## Entries provided:
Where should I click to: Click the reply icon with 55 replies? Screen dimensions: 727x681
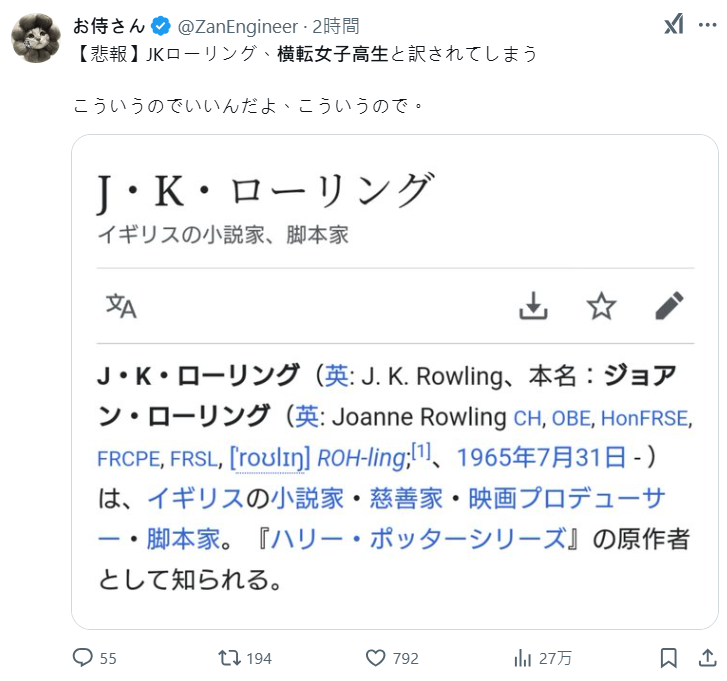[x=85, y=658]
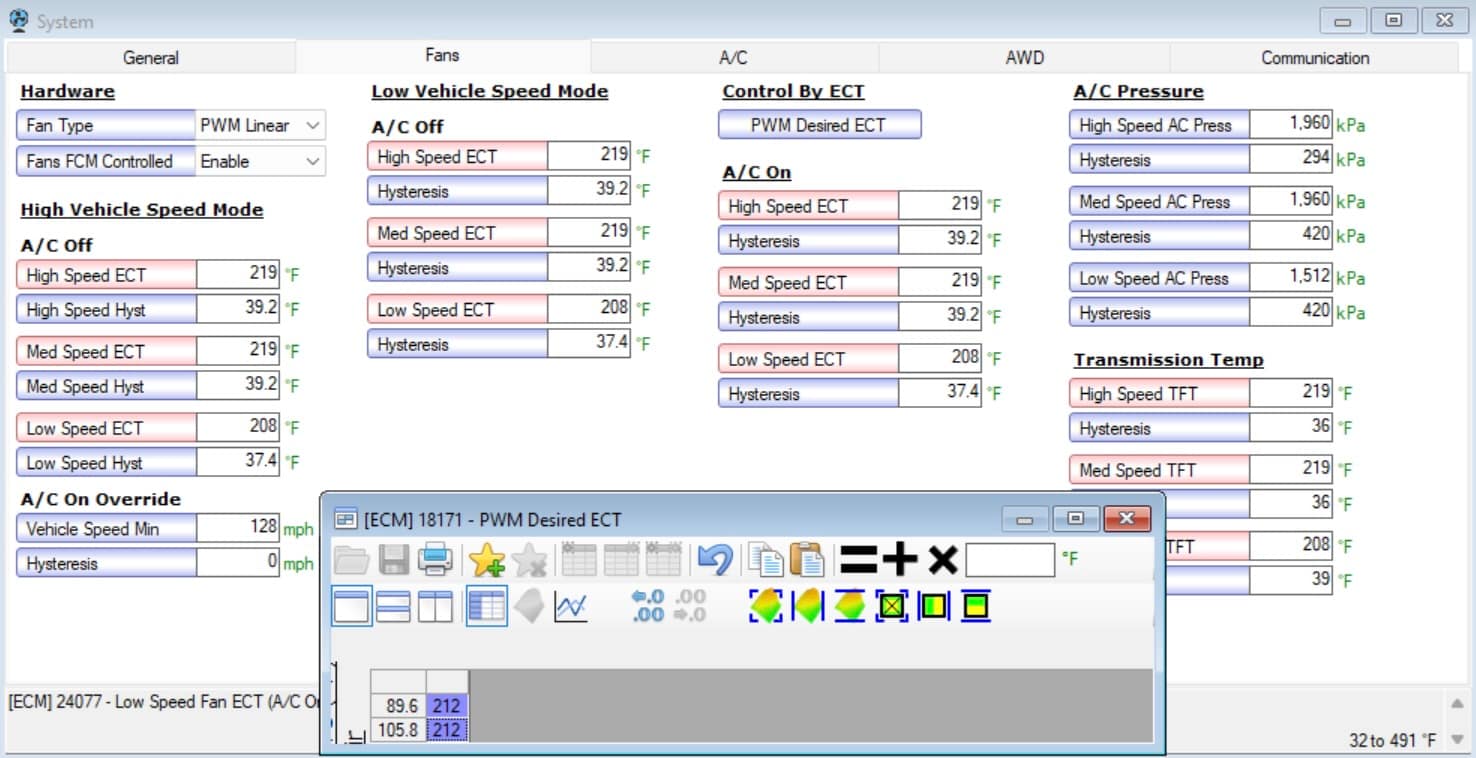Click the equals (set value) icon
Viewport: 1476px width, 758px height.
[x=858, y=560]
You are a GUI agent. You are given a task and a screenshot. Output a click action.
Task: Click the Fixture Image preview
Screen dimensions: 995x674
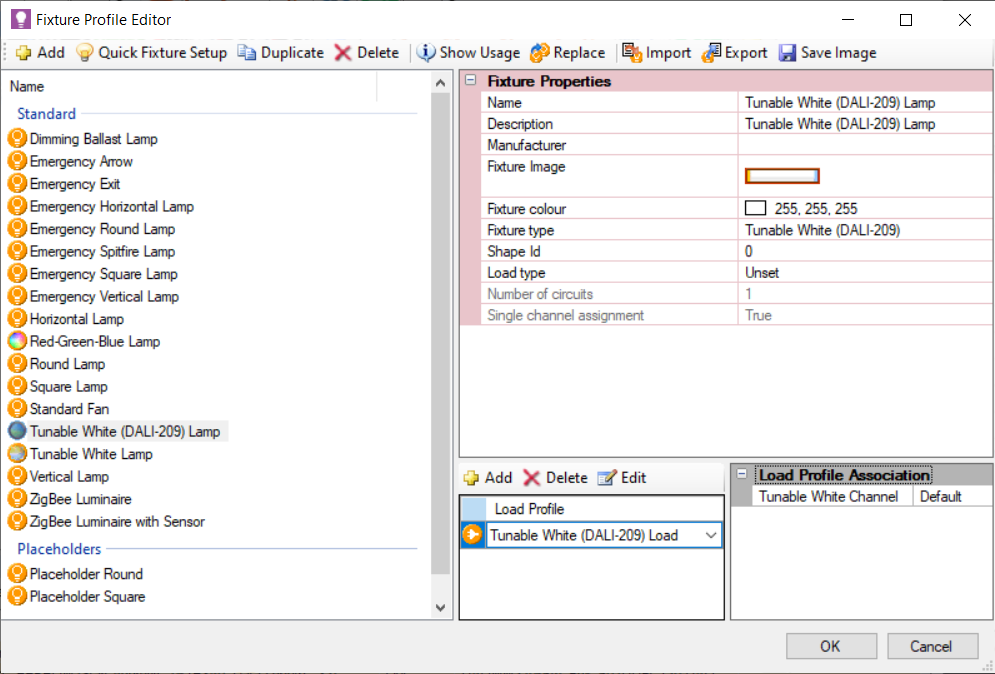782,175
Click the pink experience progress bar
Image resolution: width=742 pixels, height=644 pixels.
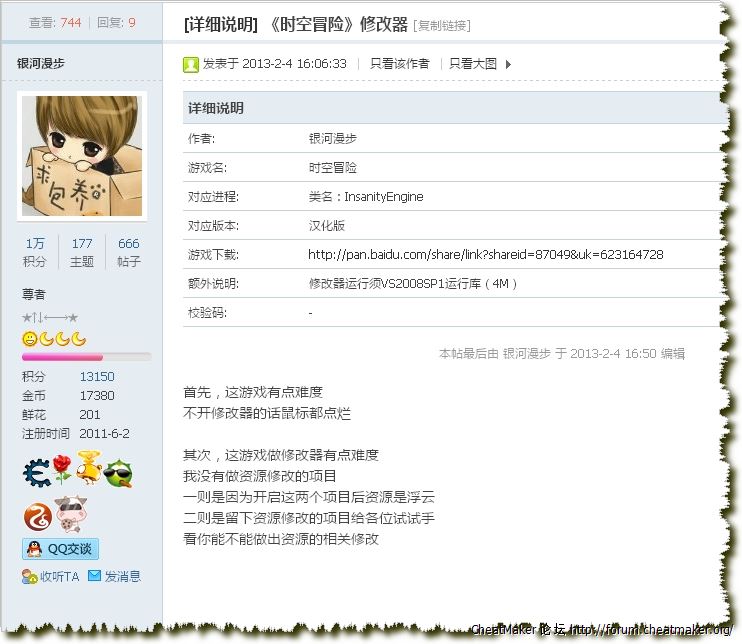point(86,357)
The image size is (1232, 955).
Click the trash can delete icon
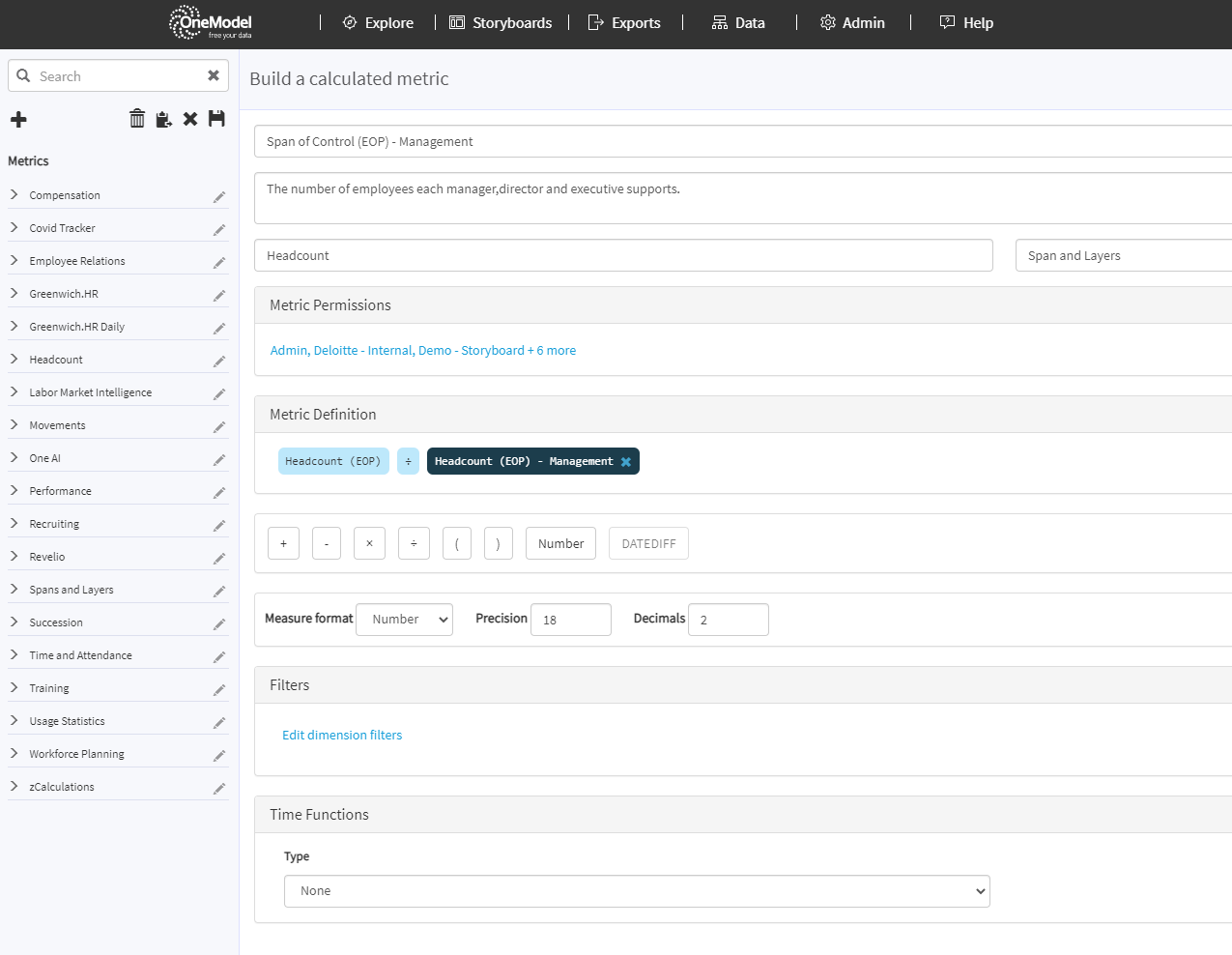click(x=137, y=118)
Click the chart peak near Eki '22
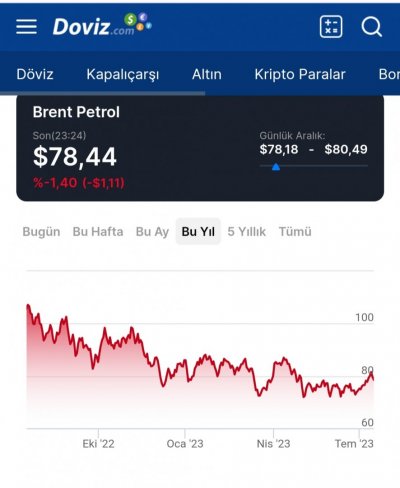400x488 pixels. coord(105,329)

==

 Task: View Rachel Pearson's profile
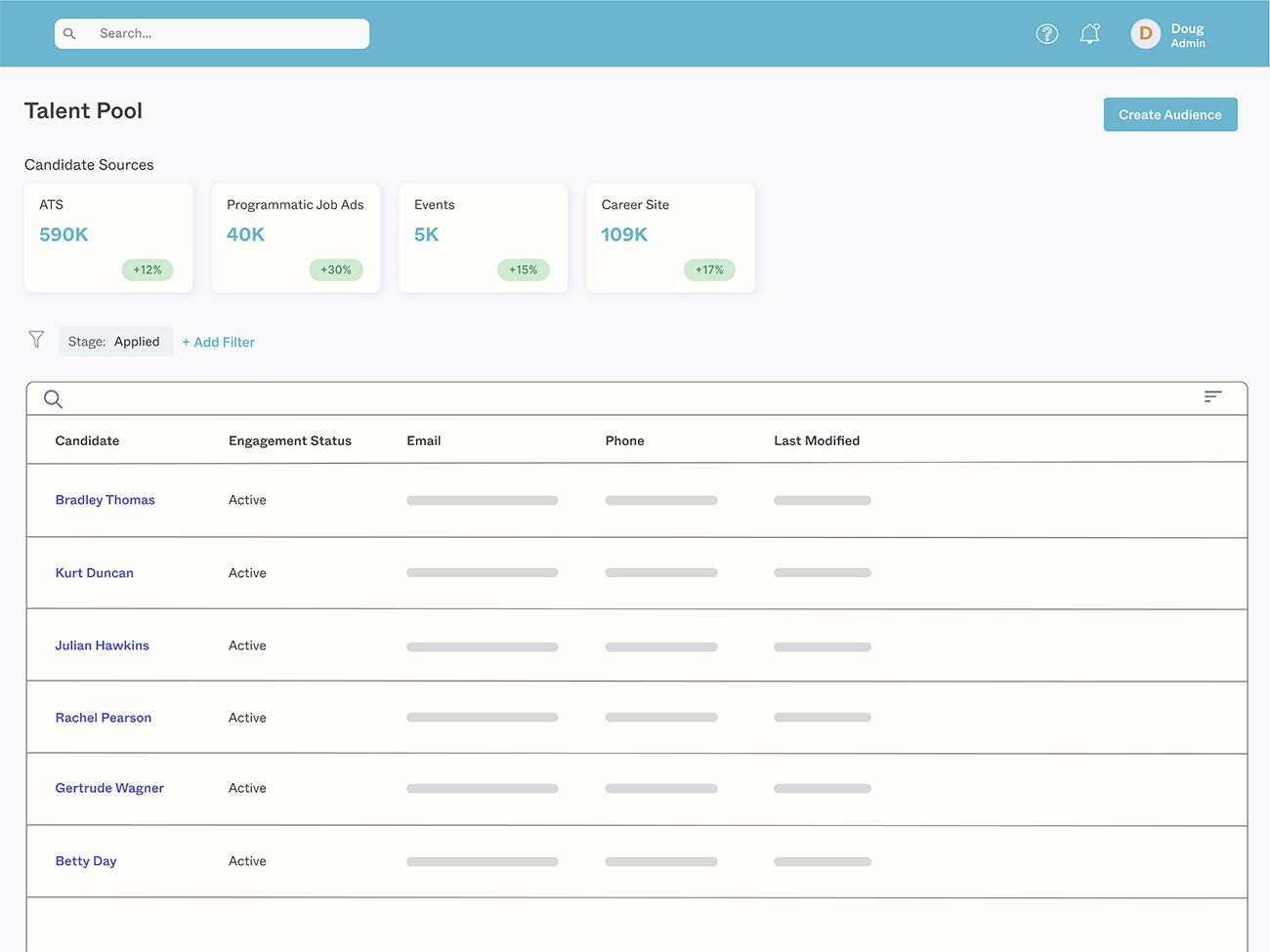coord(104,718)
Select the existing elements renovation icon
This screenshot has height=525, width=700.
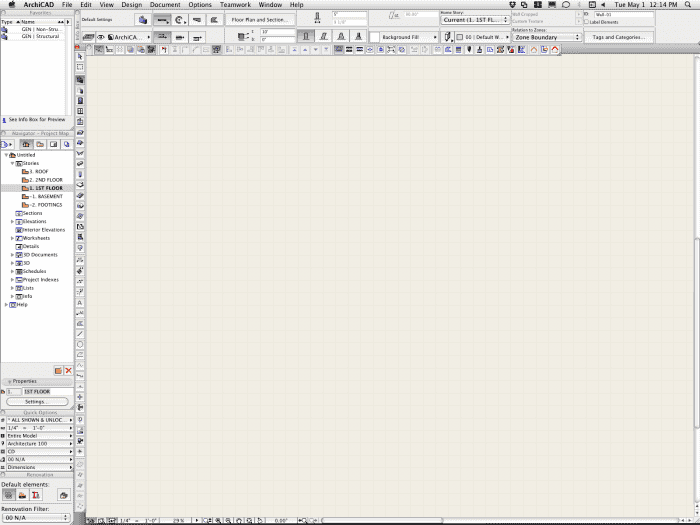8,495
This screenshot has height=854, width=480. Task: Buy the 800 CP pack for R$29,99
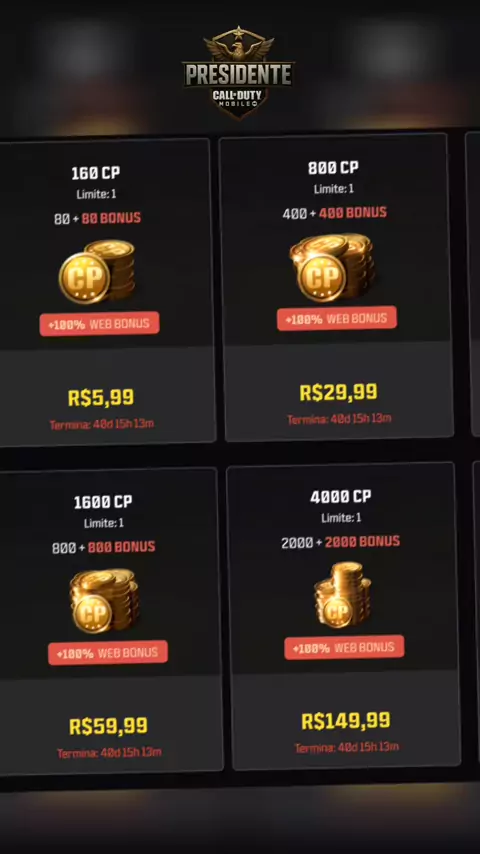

## Description of the task:
Reproduce the part of the listing that opens with the line containing "Where should I" and closes with the line containing "point(86,357)", leaving the pictures out of your answer.

## Answer below:
Where should I click to: Click the reply icon with 55 replies? Screen dimensions: 727x681
[x=85, y=658]
Click the equals (set value) icon
Viewport: 1476px width, 758px height.
[x=858, y=560]
You are a GUI agent. You are given a task and a screenshot. Output a click action.
Task: Click the Fixture Image preview
Screen dimensions: 995x674
782,175
Click the pink experience progress bar
Image resolution: width=742 pixels, height=644 pixels.
point(86,357)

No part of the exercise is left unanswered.